* Start Text extract *
# Exercises week 43 and 44
### The OR, AND, and XOR gates

We have two input values $x_1$ and $x_2$ which decide the output from the two types of gates. Since each input value can be either 0 or 1 we can write the input as a design matrix $X$ where the first and second column represents $x_1$ and $x_2$ respectively as:
$$X = \begin{bmatrix} 0 & 0 \\ 0 & 1 \\ 1 & 0 \\ 1 & 1 \end{bmatrix}$$

The output $y$ for the different gates we can write as the vectors $y^T=[0, 1,1,1]$ for the OR gate, $y^T=[0,0,0,1]$ for the AND gate, and $y^T=[0, 1, 1, 0]$ for the XOR gate. We setup this matrix and these vectors:


In [462]:
import numpy as np
import jax.numpy as jnp
from jax import grad

# Set up design matrix and output vectors
X = np.asarray([
    [0, 0],
    [0, 1],
    [1, 0],
    [1, 1]
])

# Gate target arrays
yOR = np.asarray([0, 1, 1, 1]).reshape(-1, 1)
yAND = np.asarray([0, 0, 0, 1]).reshape(-1, 1)
yXOR = np.asarray([0, 1, 1, 0]).reshape(-1, 1)

We create our NN architecture with the Sigmoid function $\sigma$ as activation function where
\begin{equation}
    \sigma(x) = \frac{1}{1+e^{-x}}
\end{equation}
as such

In [463]:
# Parameters
n_hidden_nodes = 2  # hidden nodes per layer
n_categories = 1  # output nodes
n_inputs, n_features = X.shape  # 2 inputs, 4 features
target_gate = "XOR"  # choose which target gate to train on


# Activation function
def sigmoid(x):
    return 1 / (1 + np.exp(-x))


# Initialize random number generator with seed
rng = np.random.default_rng(2023)

# Weights and bias in the hidden layer
hidden_weights = rng.standard_normal((n_features, n_hidden_nodes))  # weights normally distributed
hidden_bias = np.zeros(n_hidden_nodes) + 0.01

# Weights and bias in the output layer
output_weights = rng.standard_normal((n_hidden_nodes, n_categories))  # weights normally distributed
output_bias = np.zeros(n_categories) + 0.01


print("Before back propagation:\n")
print("Output weights and bias:")
print(output_weights)
print(output_bias)

print()
print("Hidden weights and bias:")
print(hidden_weights)
* End Text extract *
* Start Dataset excerpt *
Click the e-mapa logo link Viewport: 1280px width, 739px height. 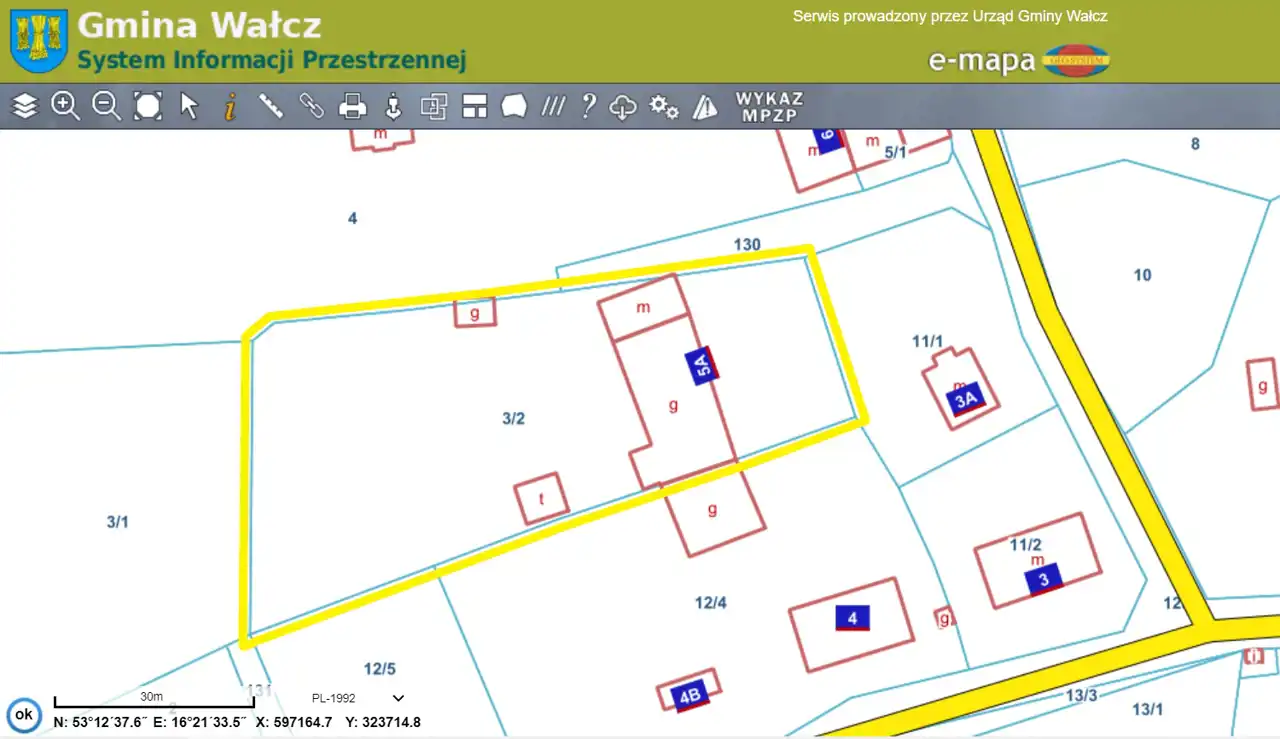(1018, 61)
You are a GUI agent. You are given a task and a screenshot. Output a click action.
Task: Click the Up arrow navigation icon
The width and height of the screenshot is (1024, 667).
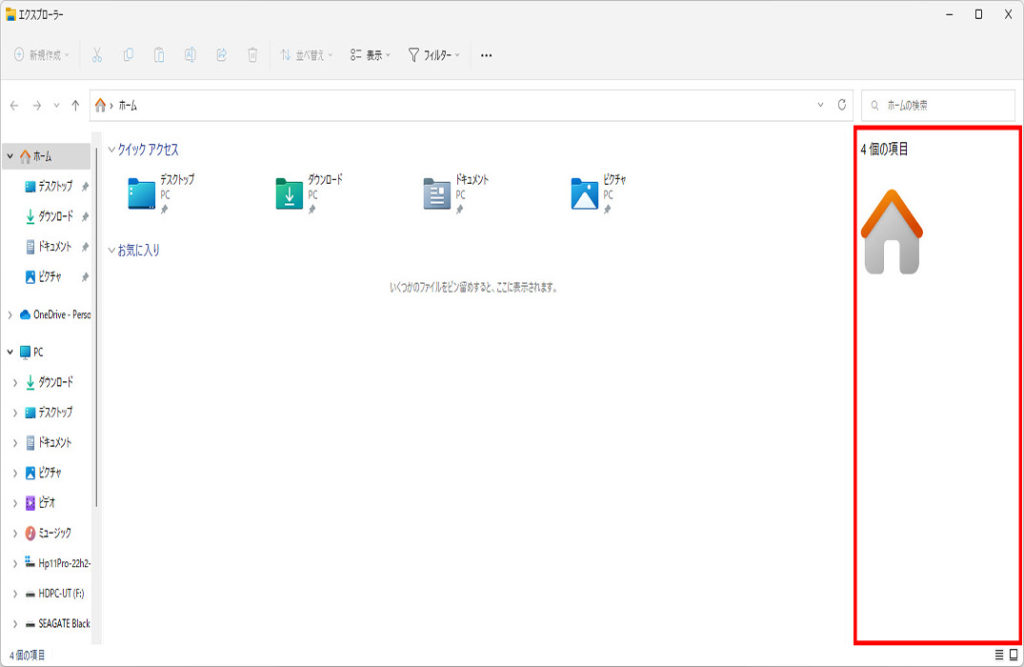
* End Dataset excerpt *
**Required actions**
**1)** Based on the logic-gate exercise above, decide whether each statement is true. Answer yes or no for each and quote the words from the exercise that settle it.
(a) The XOR gate's target output is [0, 1, 1, 0].
(b) The hidden layer has three nodes.
(c) The random number generator is seeded with 2023.
**2)** Translate this sentence from the logic-gate exercise into Spanish: "We have two input values $x_1$ and $x_2$ which decide the output from the two types of gates."
**3)** List every variable name that is assigned a value in the code under the "# Parameters" comment in the logic-gate exercise.

**Full answers**
**1)**
(a) Yes: "yXOR = np.asarray([0, 1, 1, 0]).reshape(-1, 1)"
(b) No: "n_hidden_nodes = 2"
(c) Yes: "rng = np.random.default_rng(2023)"

**2)** Tenemos dos valores de entrada $x_1$ y $x_2$ que deciden la salida de los dos tipos de compuertas.

**3)**
n_hidden_nodes
n_categories
n_inputs
n_features
target_gate